(Material for this task)
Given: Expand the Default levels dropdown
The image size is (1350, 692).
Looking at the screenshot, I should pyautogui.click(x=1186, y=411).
(End Material for this task)
(Material for this task)
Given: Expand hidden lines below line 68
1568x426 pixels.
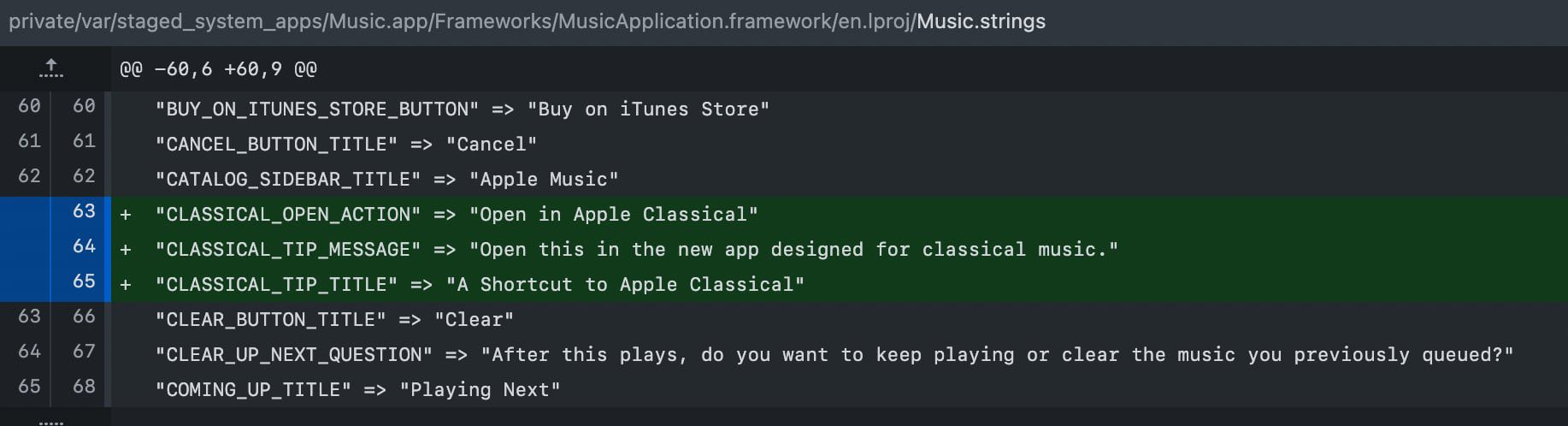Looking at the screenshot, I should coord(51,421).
(End Material for this task)
(Material for this task)
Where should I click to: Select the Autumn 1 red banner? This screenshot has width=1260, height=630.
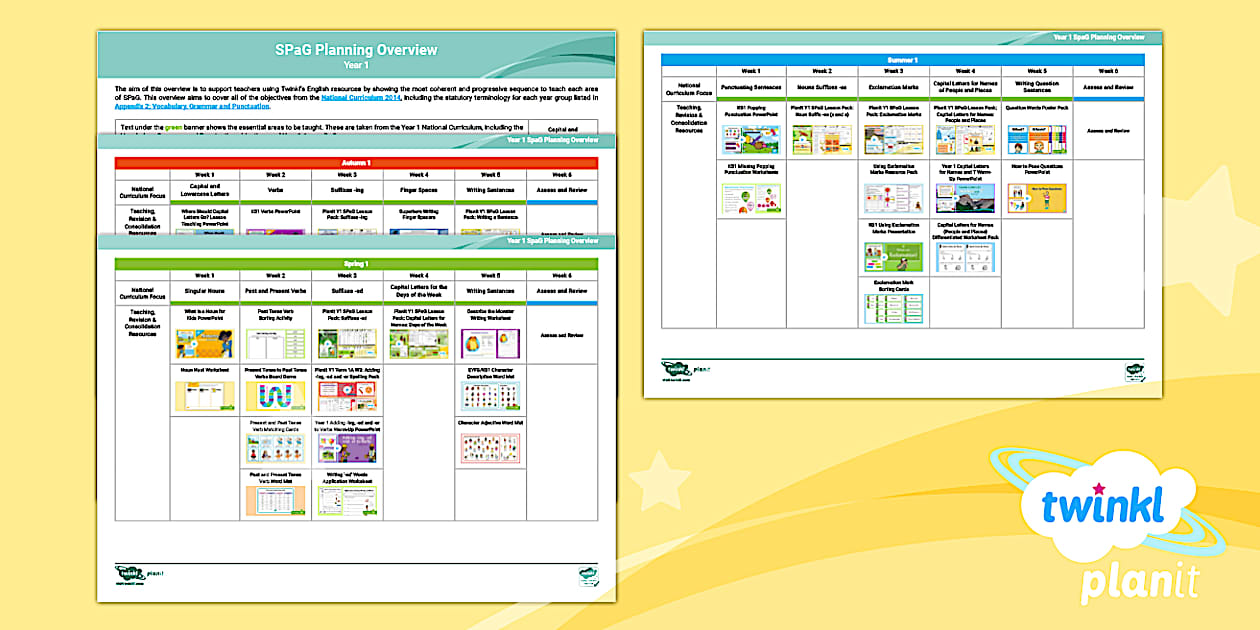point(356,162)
(End Material for this task)
## Exercise directions
Within the entries, find all lines that contain "Given" and copy each one.

## Answer to this task
Given: Expand the Default levels dropdown
Given: Expand hidden lines below line 68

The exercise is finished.